Straight copy, no pictures: transcribe each entry as it stands.

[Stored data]
-.-.-

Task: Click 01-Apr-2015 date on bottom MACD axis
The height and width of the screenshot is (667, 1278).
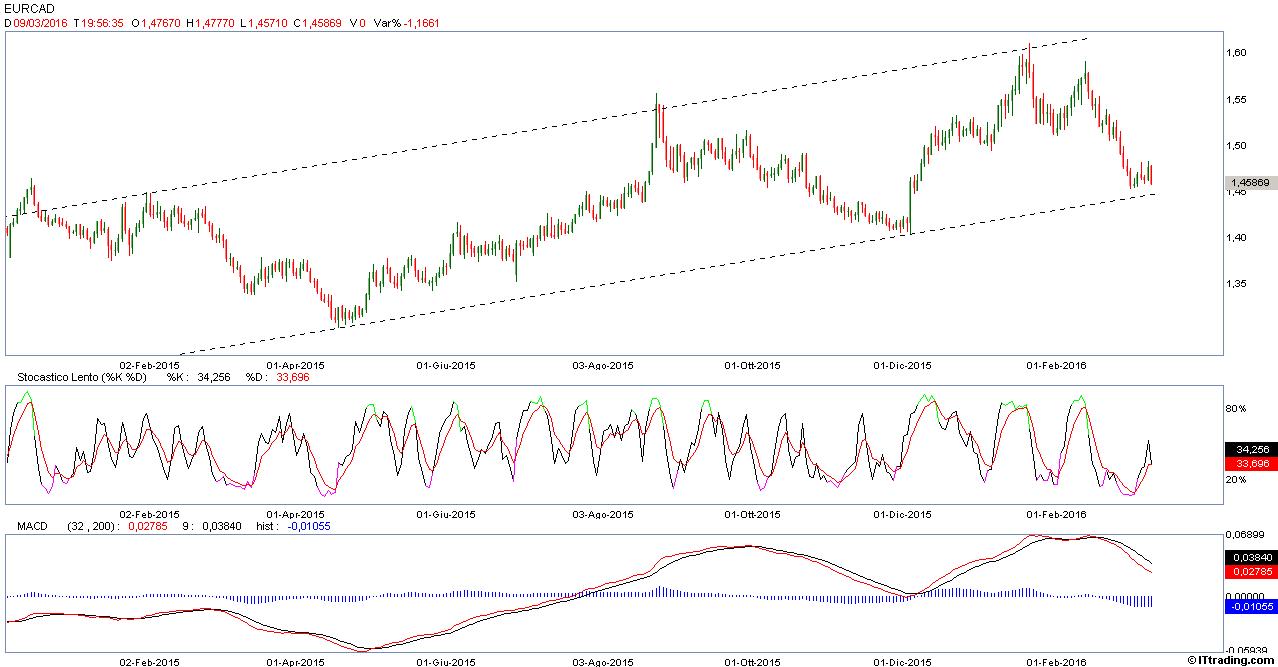Action: pos(296,661)
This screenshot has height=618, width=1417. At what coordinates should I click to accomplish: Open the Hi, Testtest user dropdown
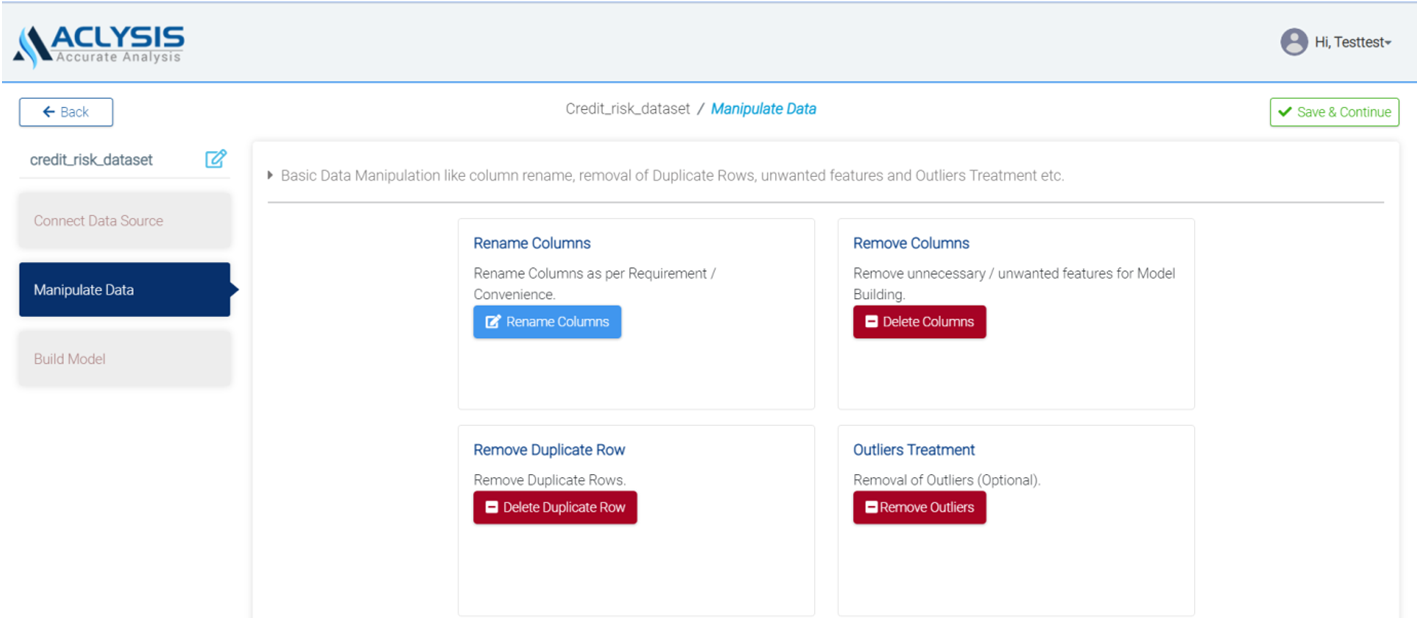[x=1353, y=42]
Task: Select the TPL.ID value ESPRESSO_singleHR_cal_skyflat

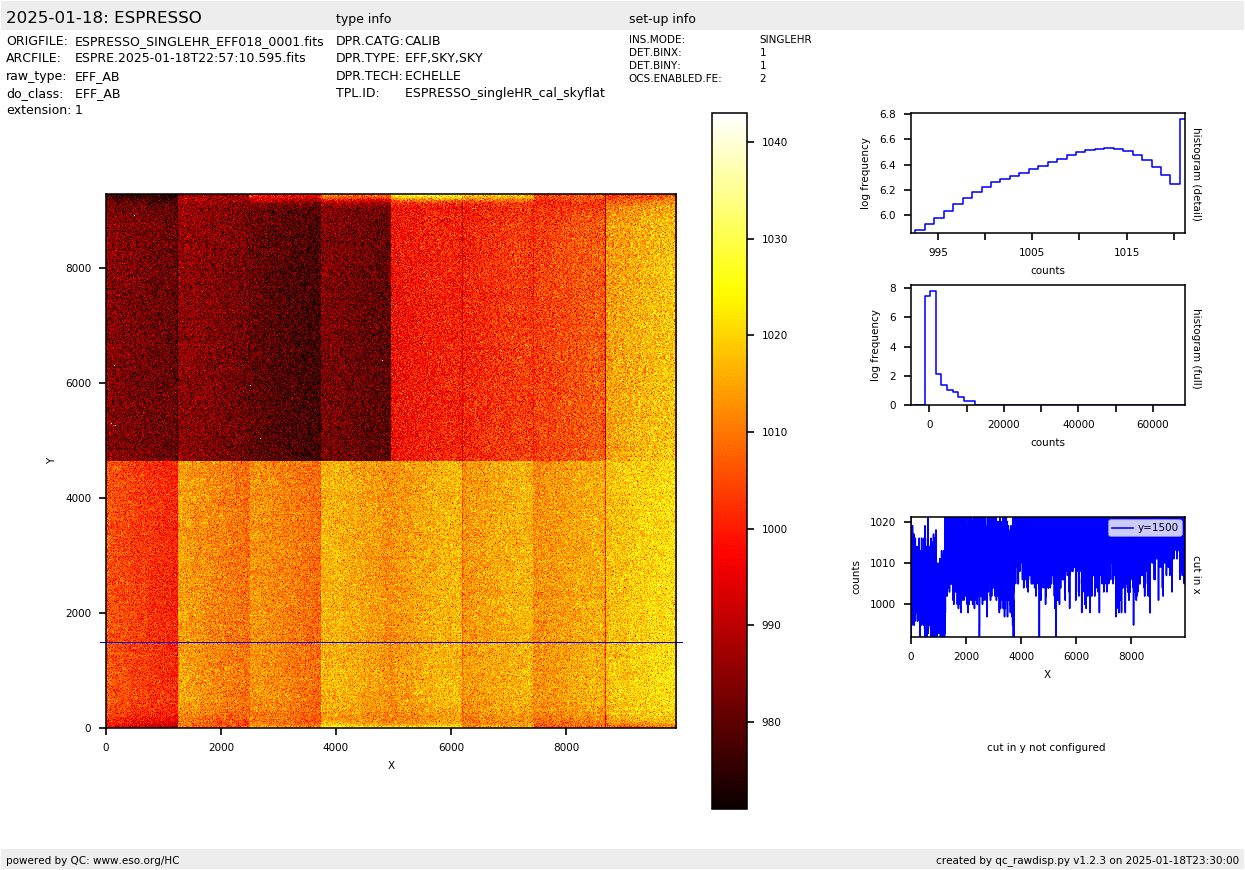Action: [x=504, y=93]
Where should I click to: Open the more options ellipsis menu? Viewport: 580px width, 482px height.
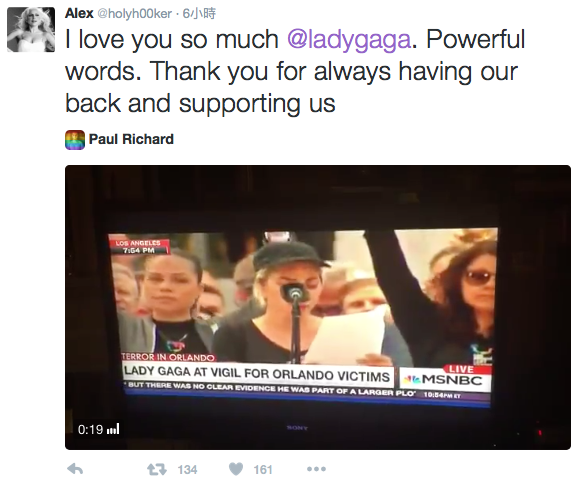coord(316,469)
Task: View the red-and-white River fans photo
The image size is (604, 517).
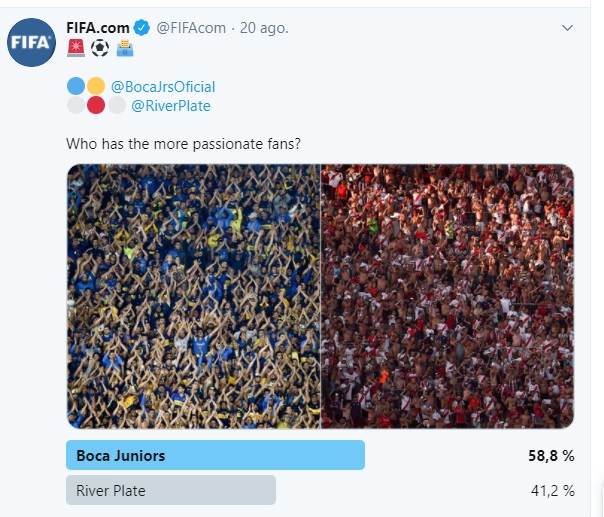Action: (447, 296)
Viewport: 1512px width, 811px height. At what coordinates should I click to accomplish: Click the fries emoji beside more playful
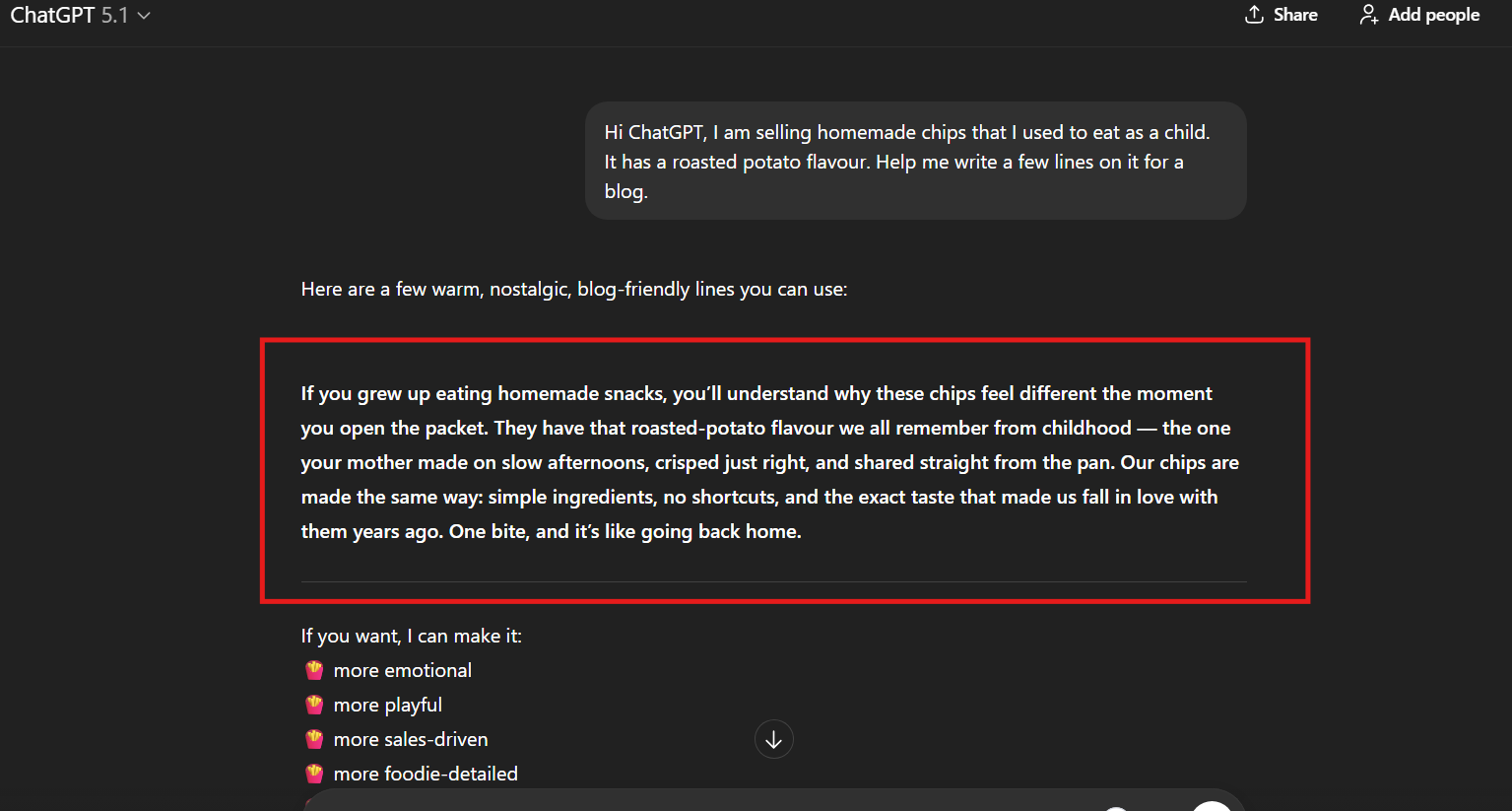tap(314, 706)
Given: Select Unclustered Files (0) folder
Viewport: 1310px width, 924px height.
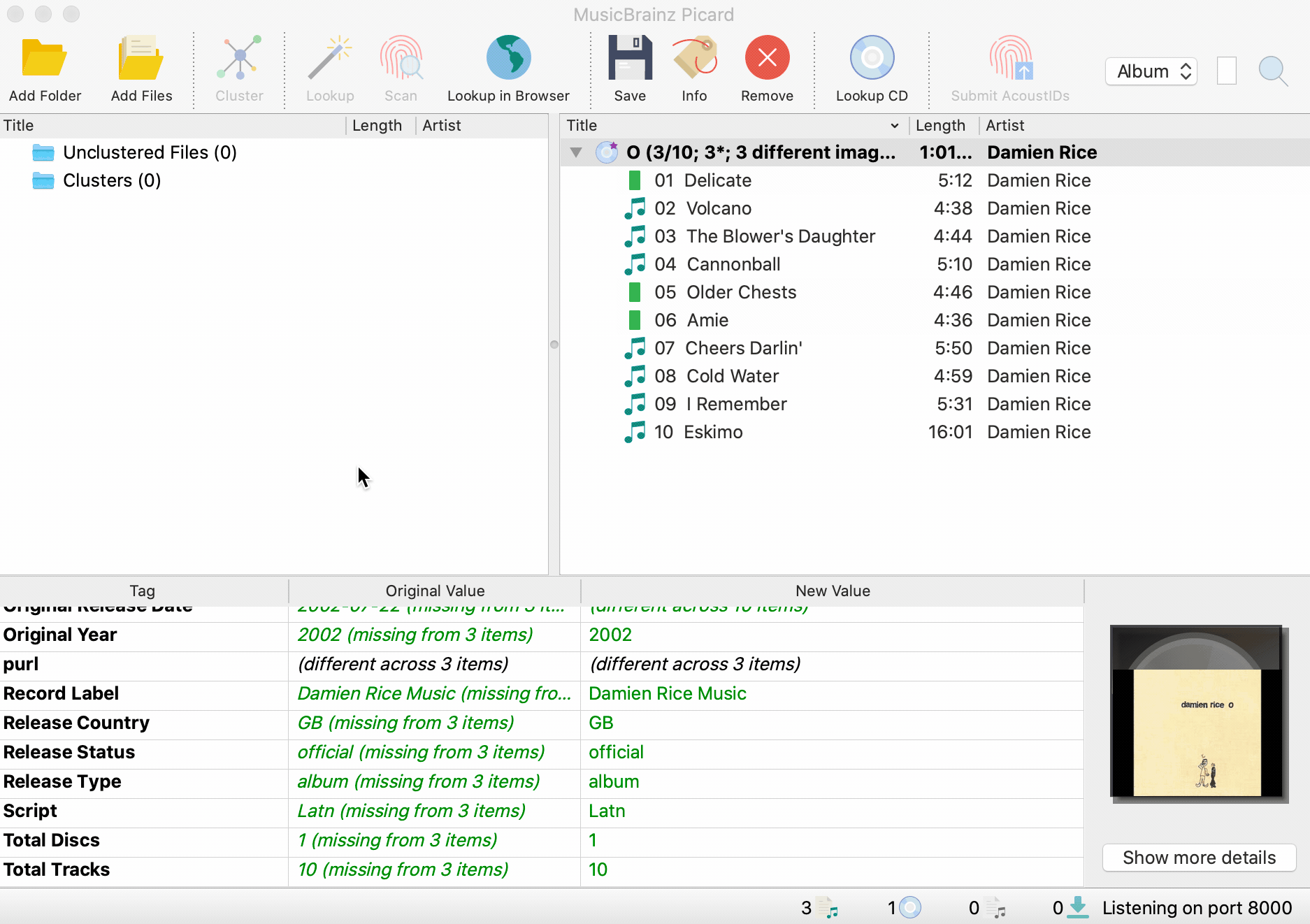Looking at the screenshot, I should pyautogui.click(x=150, y=152).
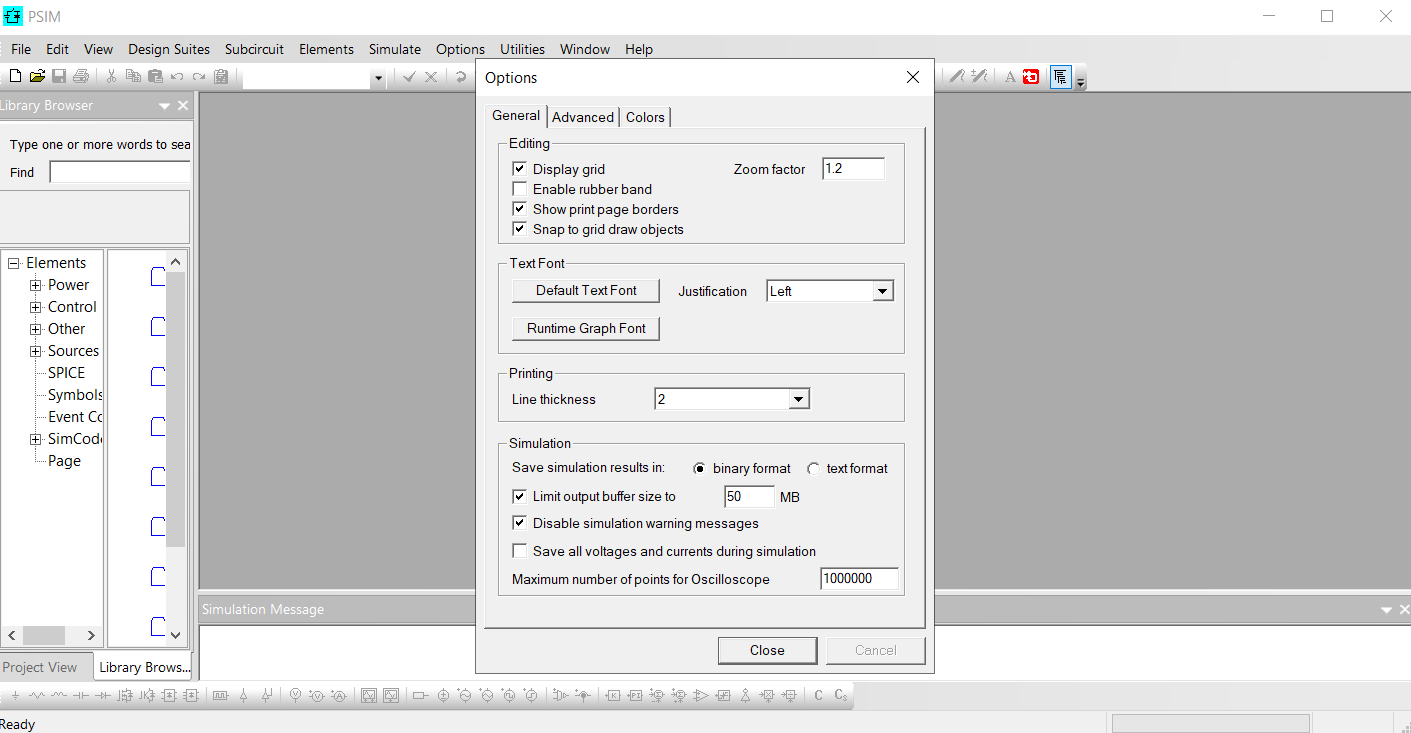The image size is (1411, 733).
Task: Select the text label tool (A icon)
Action: click(x=1010, y=76)
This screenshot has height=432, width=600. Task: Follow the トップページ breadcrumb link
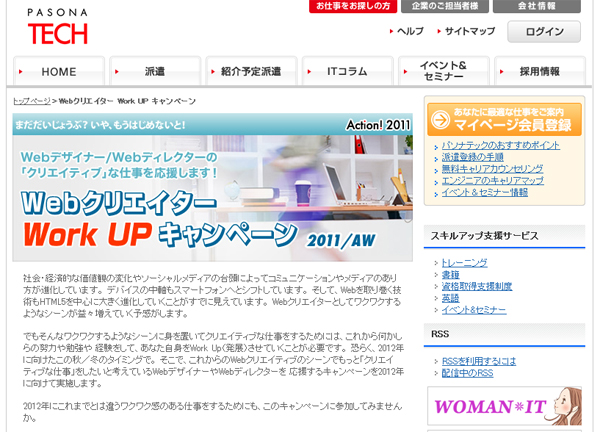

-.-.-

SOLUTION
Task: Click 01-Apr-2015 date on bottom MACD axis
The height and width of the screenshot is (667, 1278).
Action: pos(296,661)
This screenshot has height=618, width=1417. At what coordinates should I click to accomplish: Open the Hi, Testtest user dropdown
[x=1353, y=42]
Task: Select the TPL.ID value ESPRESSO_singleHR_cal_skyflat

Action: [x=504, y=93]
Where should I click to: Open the more options ellipsis menu? Viewport: 580px width, 482px height.
coord(316,469)
Task: View the red-and-white River fans photo
The image size is (604, 517).
Action: (447, 296)
Viewport: 1512px width, 811px height. At what coordinates should I click to accomplish: Click the fries emoji beside more playful
tap(314, 706)
Given: Select Unclustered Files (0) folder
Viewport: 1310px width, 924px height.
Looking at the screenshot, I should pyautogui.click(x=150, y=152).
The image size is (1411, 733).
Task: Select the text label tool (A icon)
Action: click(x=1010, y=76)
This screenshot has height=432, width=600. Task: Follow the トップページ breadcrumb link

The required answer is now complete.